One of my very lovely friends, Katie Fforde, author of such fabulous books as Going Dutch and Bidding Love, alerted me to the fact that Mr Darcy's Diary was going to be discussed on Radio 4's Open Book programme.
As it happened the book discussed was another Mr Darcy's Diary (Jane's sandpit is getting distinctly crowded). BUT one of the contributors, the fiction editor of the Sunday Times, spoke eloquently about retellings, and mentioned that Amanda Grange had also written a book called Mr Darcy's Diary, as well as Mr Knightley's Diary and Captain Wentworth's Diary.
The programme raised an interesting point: why do writers love to write sequels to famous novels? In my case I think a lot of it is down to curiosity. It's rather like picking up a much-loved antique vase in order to see what it looks like from a different angle. There's also the pleasure of being able to use formal language, and to create Austen-like minor characters to populate the new sections. And of course there's the joy of spending all day in Austen's world.
I particularly loved creating Captain Wentworth's brother, not only because I wanted to explore Wentworth's relationship with his sibling, but also because I was intrigued by him. Wentworth is a naval captain, his sister is an admiral's wife, and yet his brother is a country clergyman. I thought that this situation would lead to a lot of teasing and I enjoyed imagining what it would be like.

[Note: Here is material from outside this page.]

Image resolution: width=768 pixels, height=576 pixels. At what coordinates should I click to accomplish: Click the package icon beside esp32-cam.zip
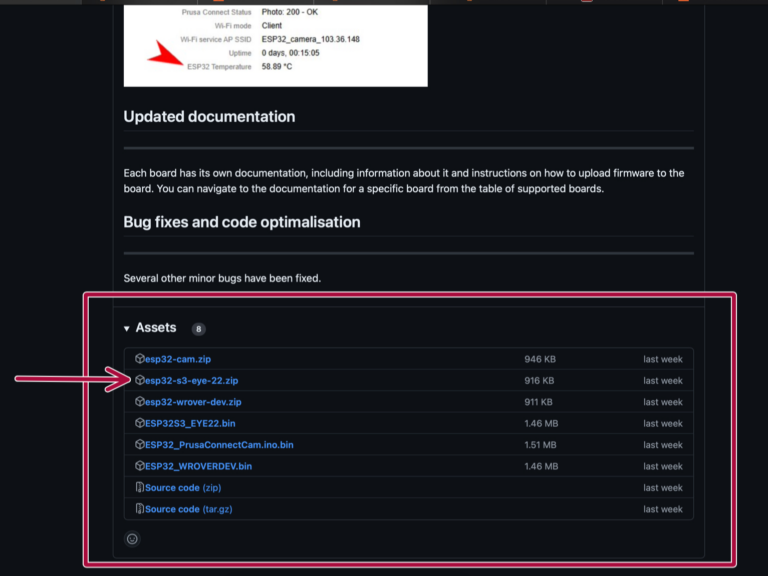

This is from the start of the book, when Wentworth meets his brother for the first time since coming ashore in 1806:
As we walked back to his house along the dusty road I told him all my news, of the ships I had sailed in and the Captains I had sailed under; of the battle of St Domingo and my promotion to Commander; and in return I listened to his tales of sermons and services, of neighbours and parishioners. I could not help laughing at the difference.
‘What! One of your neighbours climbed over your wall uninvited last month? What a calamity! I do not know how you survived the excitement!’
‘A pretty time you have had of it!’ Edward retorted. ‘Never knowing where you would be in a few hours’ time, and whether you would be alive or dead. I would rather be safe in my parish with my garden and my books, my home and my church, rather than tossing about on the open sea in a flimsy wooden boat. You were always the bold one, Frederick.’
‘And why not? The war has made it possible for men of ability and ambition to rise in the world, and I mean to use the opportunities it has given me to make my fortune. Ah! the limitless horizons, both at sea and on land, the battles to be fought, the prizes to be won. I will be a wealthy man soon, and I mean to own an estate before I am done.’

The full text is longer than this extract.